Lo so, lo so. Molto probabilmente mi state odiando e avreste voluto analizzassi in modo puntuale ogni difetto del corpo rigido in questione. Ma non ce la faccio, non ce la faccio ad andare di tecnicismi in un momento emozionale come questo. Soprattutto perché la fine mi rende più tenera, come direbbe Rudy “Well they chose the wrong day to do that, Finley. Cause I’m feeling very hormonal.” E dei poteri non usati, delle inconsistenze narrative, dei viaggi nel tempo risolutivi, dei personaggi inutili (Abby, checché voi ne pensiate io Abby l’ho sempre odiata, dovevo dirlo), delle inconsistenti compagnie del maglione, dei personaggi che scompaiono, dei bambini che quando nascono portano tragedie (vedi l’addio di Nathan), dei protagonisti che si uccidono per interrompere i viaggi nel tempo (Simon e Jess) a me interessa poco. Alla fine Misfits è sempre stata una serie che si è presa gioco di tutto, di sé stessa, dei suoi personaggi, della società, di chi la seguiva. Era autoironica, e in quanto autoironica di certo non avrebbe voluto che stessimo qua a compiangerla. Molto probabilmente avrebbe voluto che stessimo qua a farci segoni mentali sulla prima, seconda, terzaquartaequinta stagione. Oppure sul “ma quindi quello che abbiamo visto e sentito alla fine era un temporale che gli ha tirato via i poteri?”. Sul “faranno un film?”.” Oh ma se ci fosse stato Nathan?”.

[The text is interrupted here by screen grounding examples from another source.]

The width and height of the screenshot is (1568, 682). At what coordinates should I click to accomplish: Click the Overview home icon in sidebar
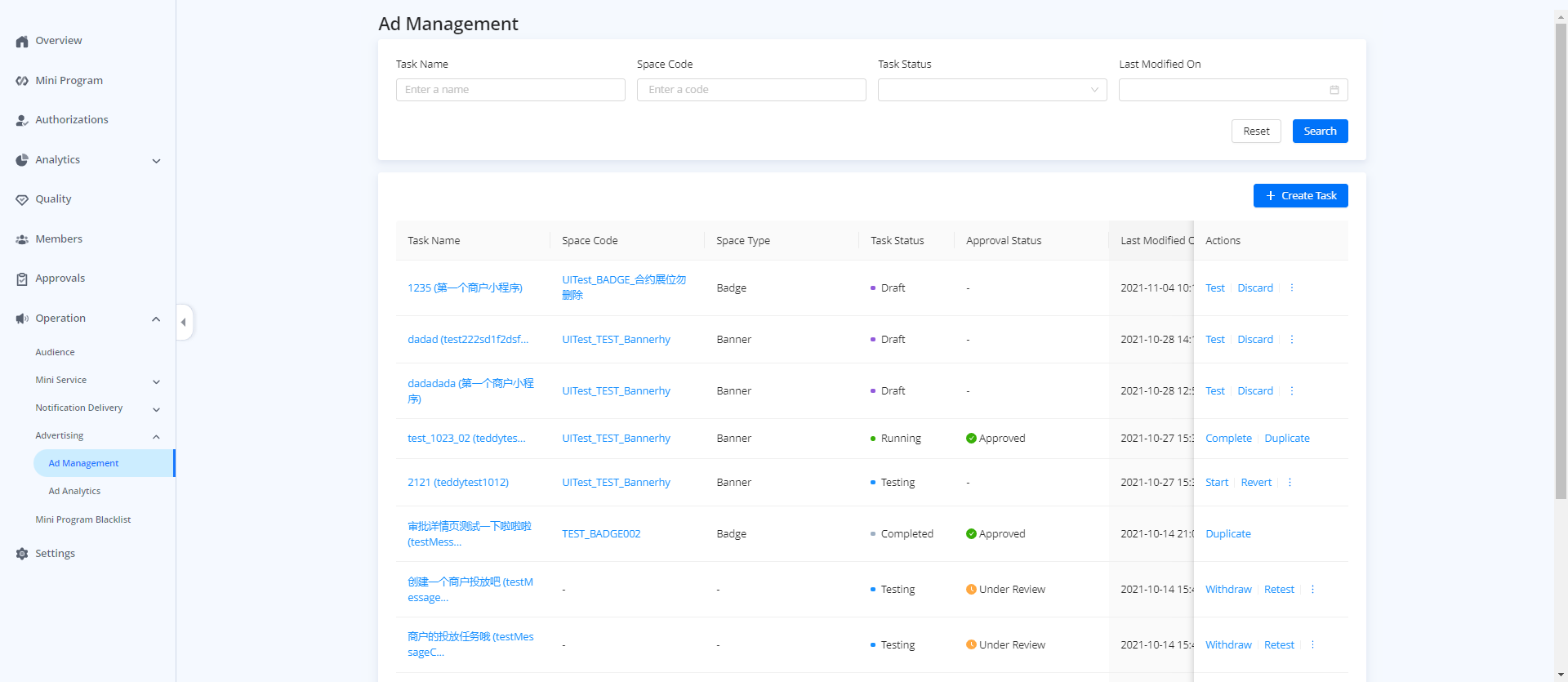(22, 42)

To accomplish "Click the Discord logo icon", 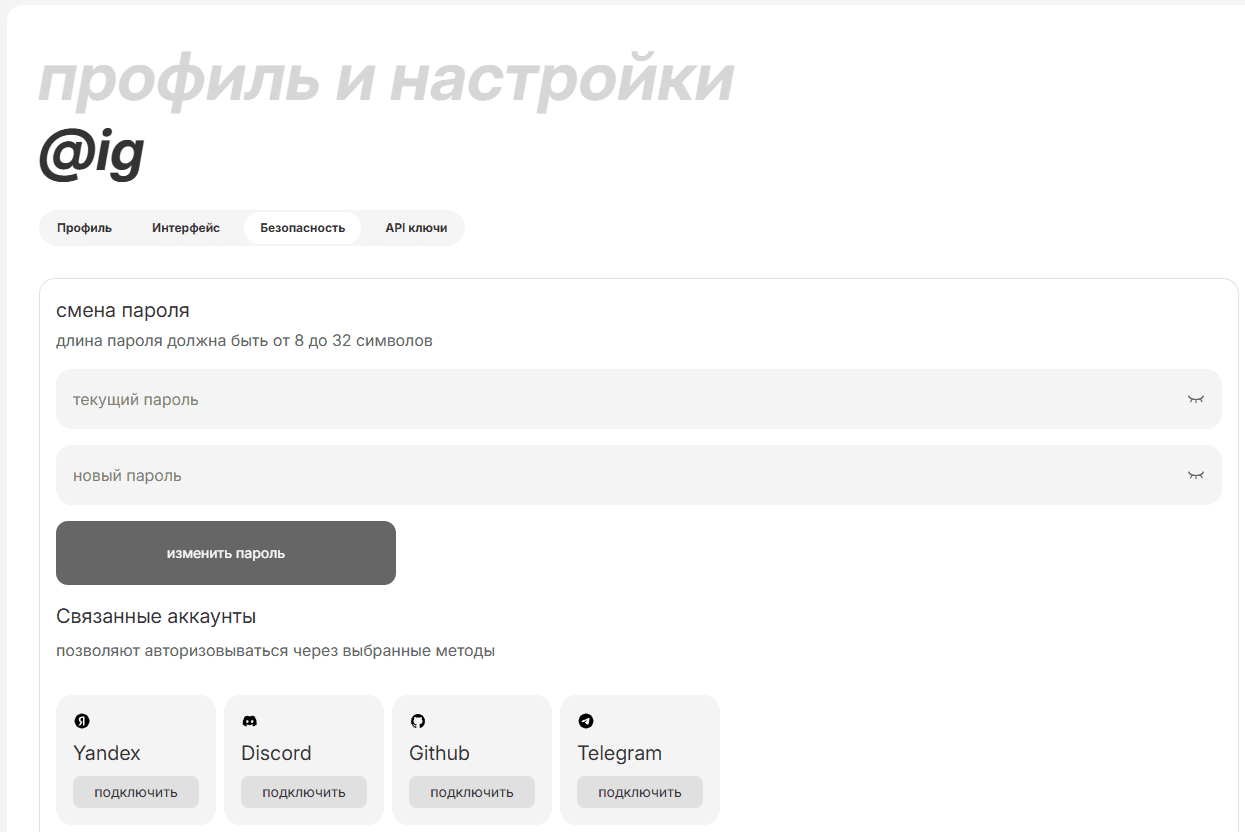I will click(250, 721).
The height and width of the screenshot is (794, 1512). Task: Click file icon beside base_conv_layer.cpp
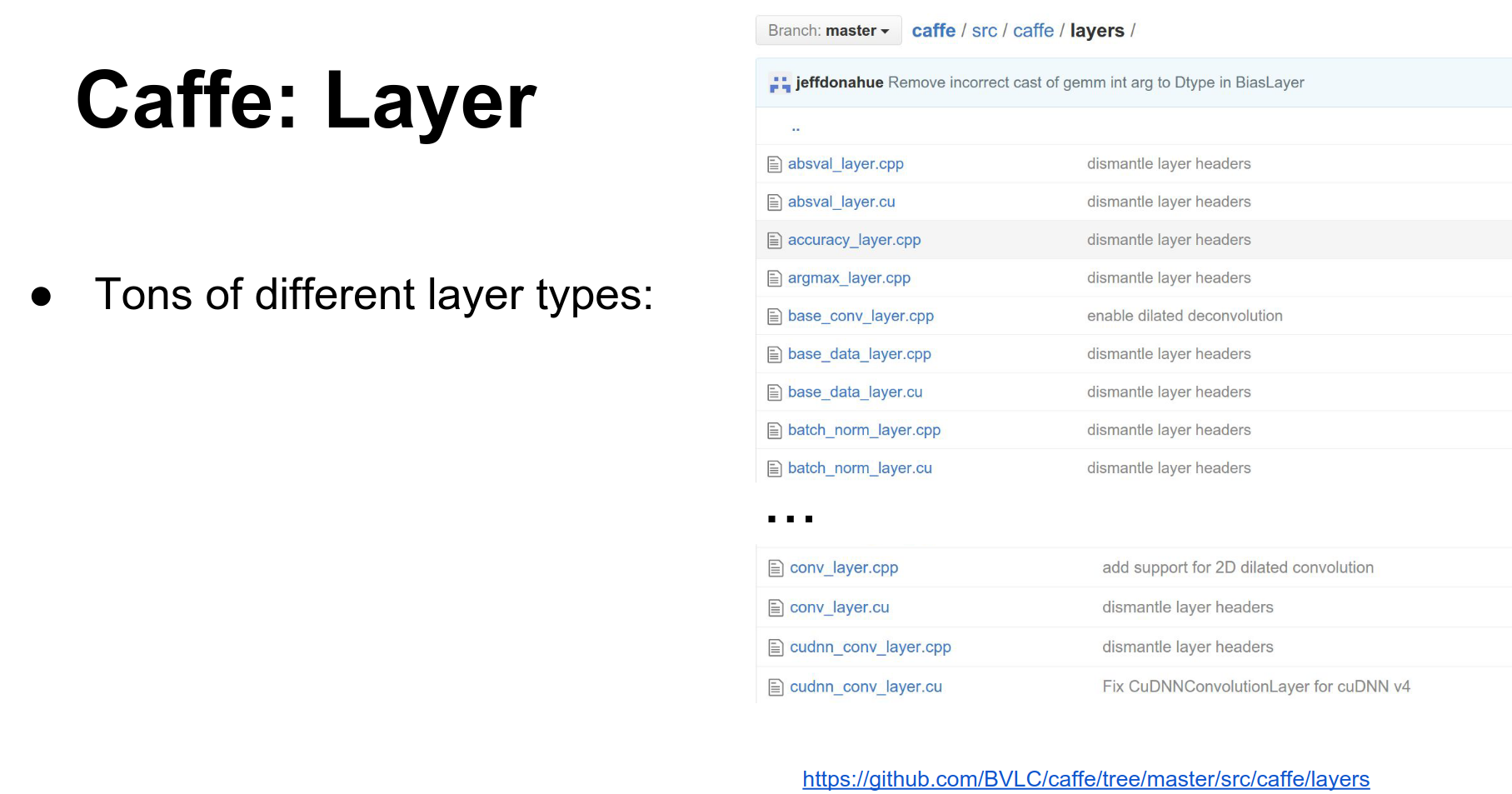click(x=775, y=317)
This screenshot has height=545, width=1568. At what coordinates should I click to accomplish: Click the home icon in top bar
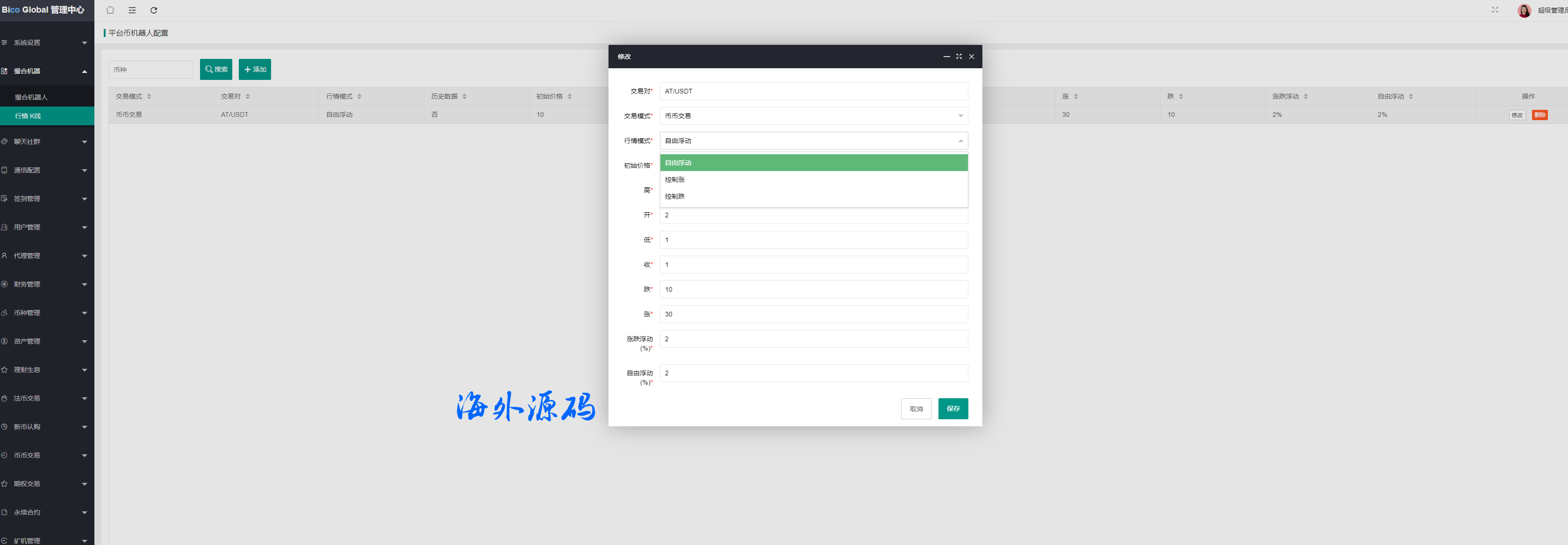110,10
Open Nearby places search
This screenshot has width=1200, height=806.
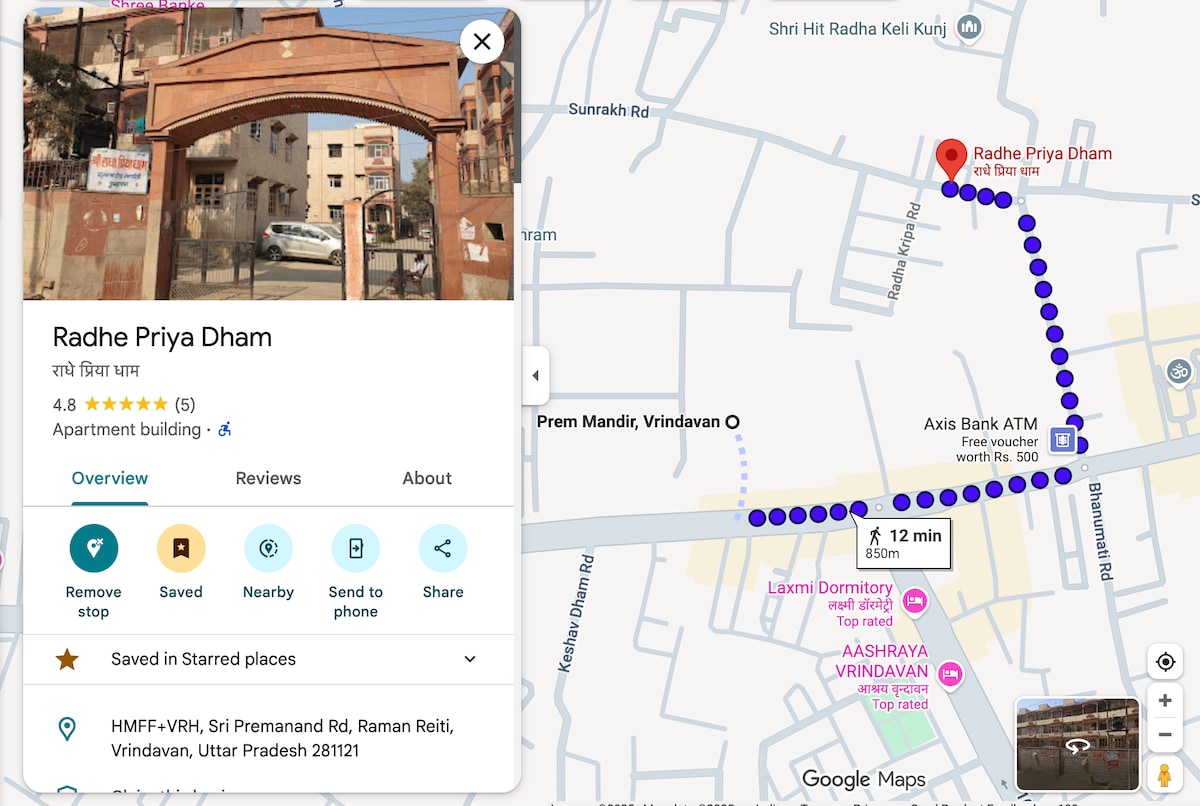[x=268, y=548]
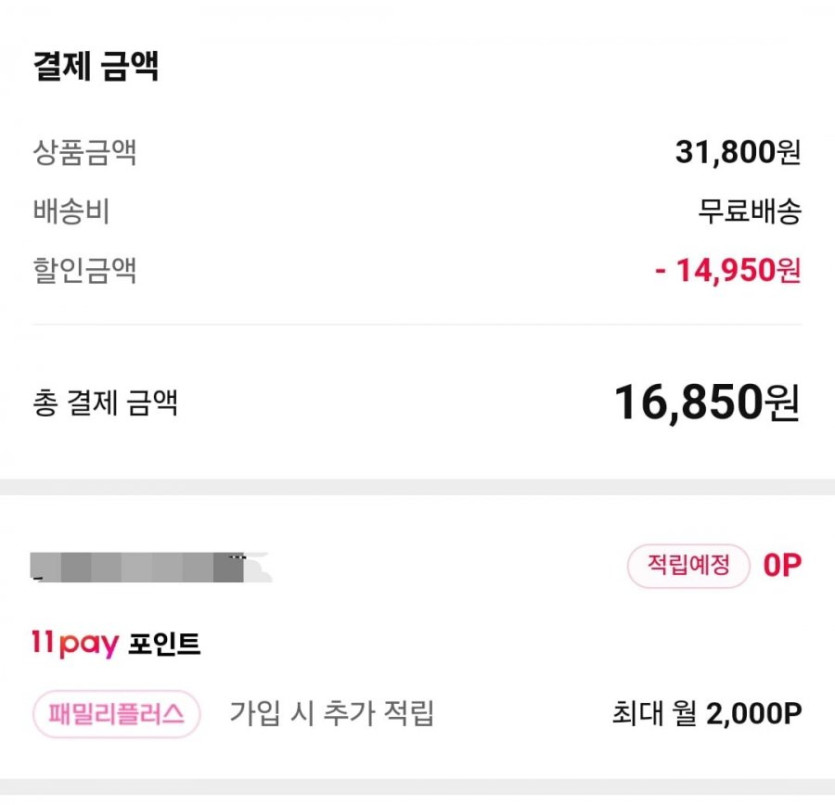The image size is (835, 805).
Task: Select the 총 결제 금액 label
Action: tap(105, 403)
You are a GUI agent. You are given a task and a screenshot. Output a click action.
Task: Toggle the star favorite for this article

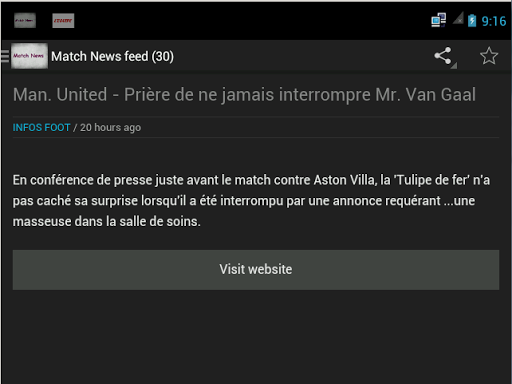coord(489,56)
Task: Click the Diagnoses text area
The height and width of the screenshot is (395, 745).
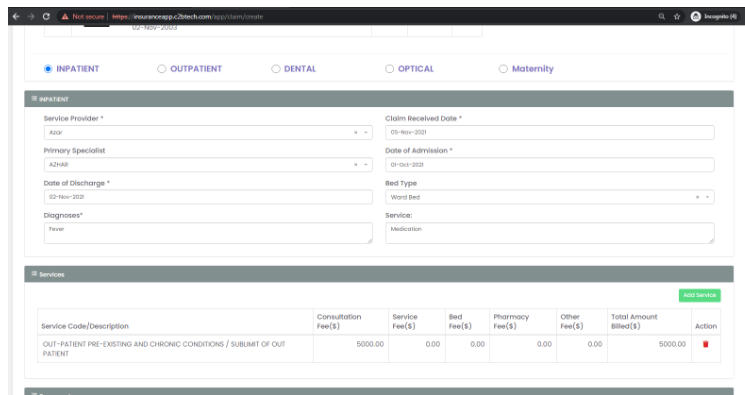Action: pyautogui.click(x=208, y=233)
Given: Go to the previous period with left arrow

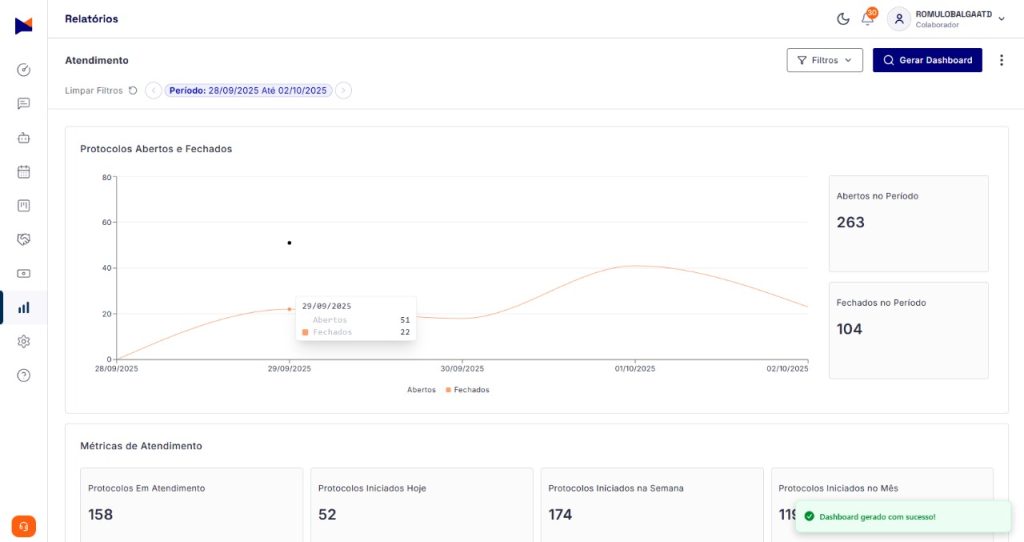Looking at the screenshot, I should (x=153, y=91).
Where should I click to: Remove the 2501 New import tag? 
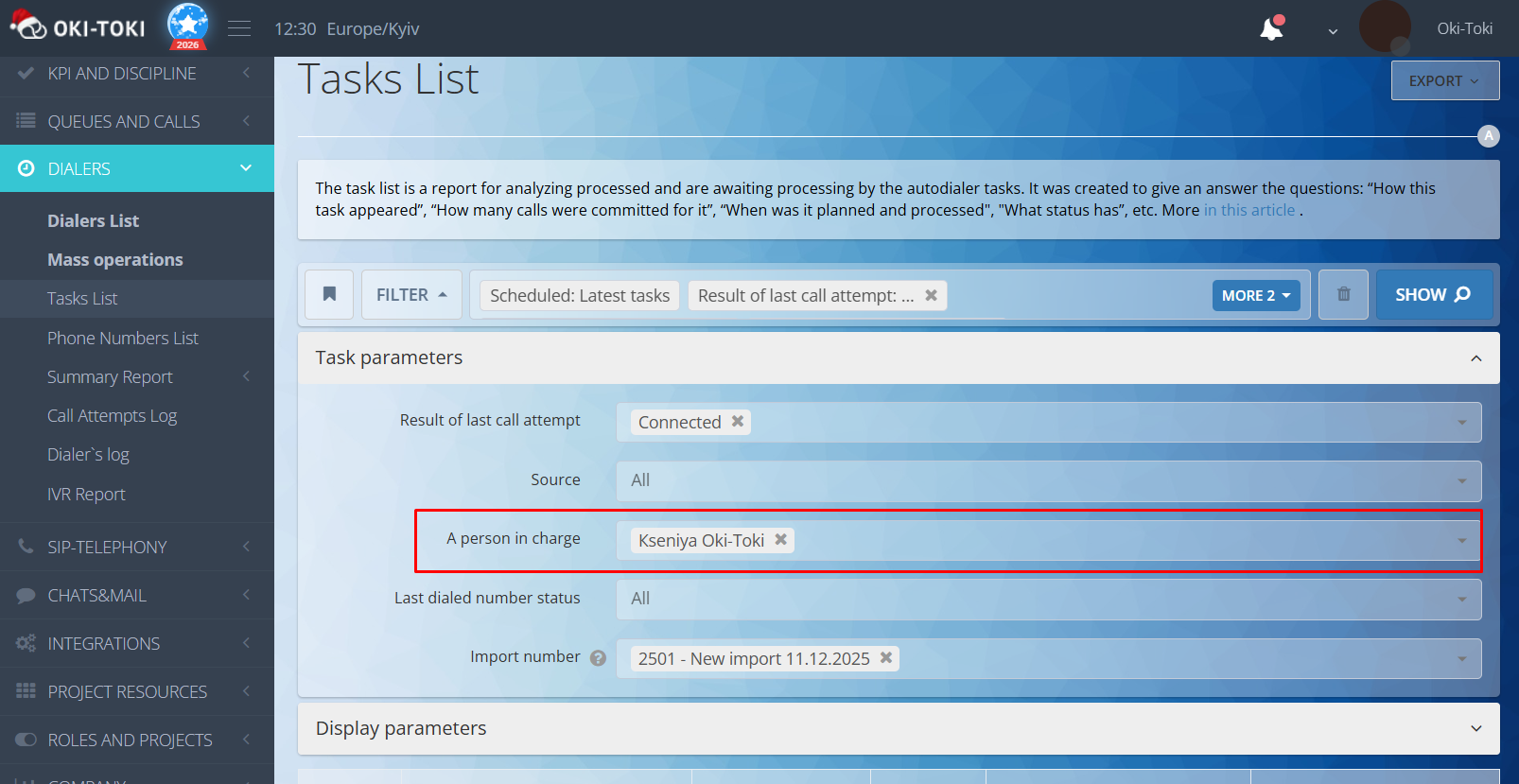(886, 657)
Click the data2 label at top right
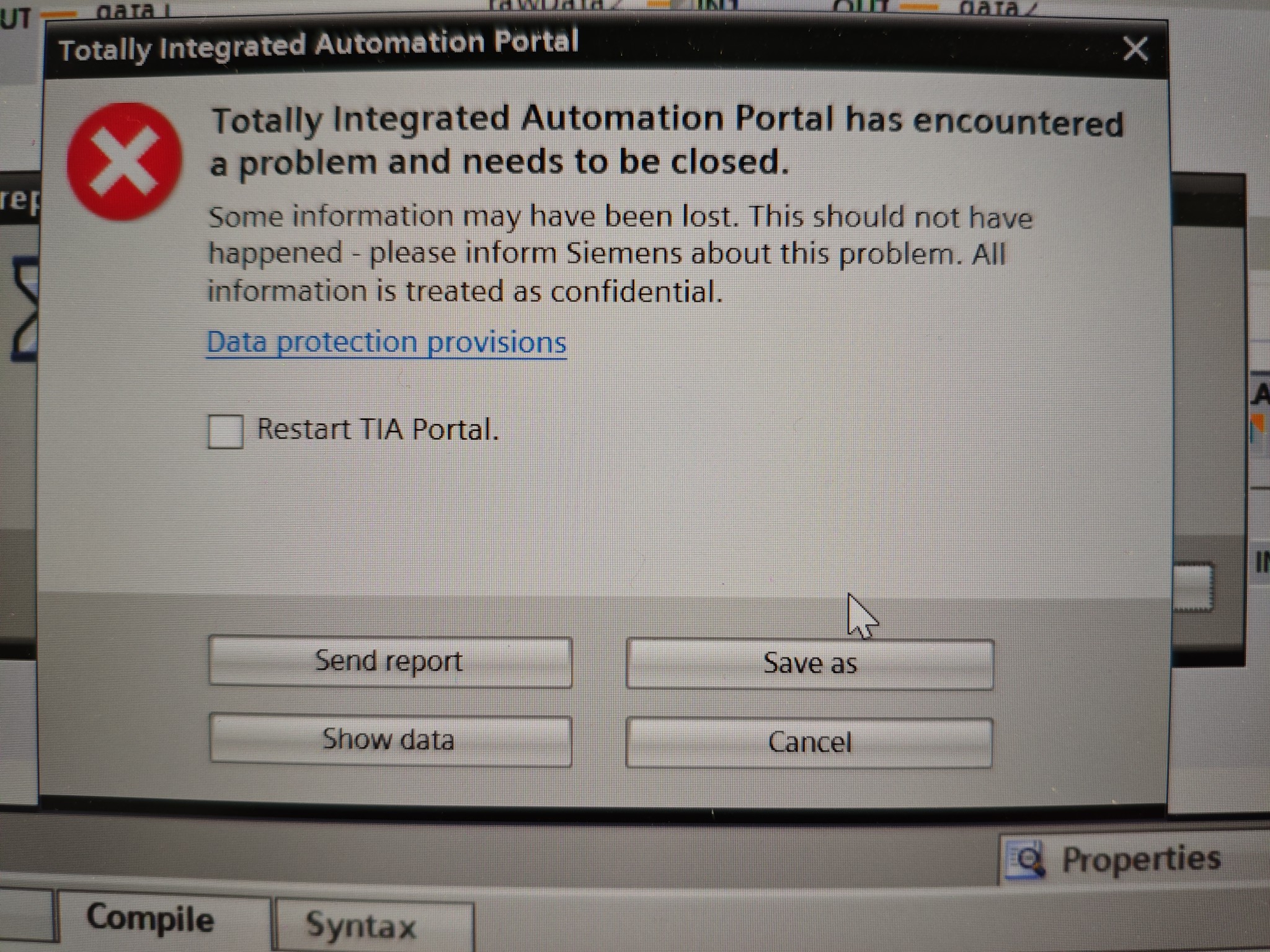Viewport: 1270px width, 952px height. (997, 7)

Il finale, devo dirlo, mi ha lasciata un po’ inebetita. Di solito i finali ti fanno piangere, ti fanno incazzare, ti fanno gridare al sacrilegio. Non passano come se fosse un’altra puntata. Per quanto fosse cazzone lo spirito della serie, e io ho sempre sostenuto il fatto che secondo me Misfits non era una serie di disadattati con poteri ma una serie di cazzoni che si trovano a gestire dei poteri, l’annientamento del trio con i poteri fighi da parte di scapestrati con poteri discutibili (e mazze da baseball) sarà pur stato divertente ma dal mio punto di vista è un po’ l’emblema del fatto che è da un po’ che si cercava di accendere la spia “sarcasm” schiacciando il bottone sbagliato. Come dire, questo series finale è stato per me il coerente THE END di una serie che non aveva più nulla da dire.
This is what happens when you base your future around a jumper, for god’s sake!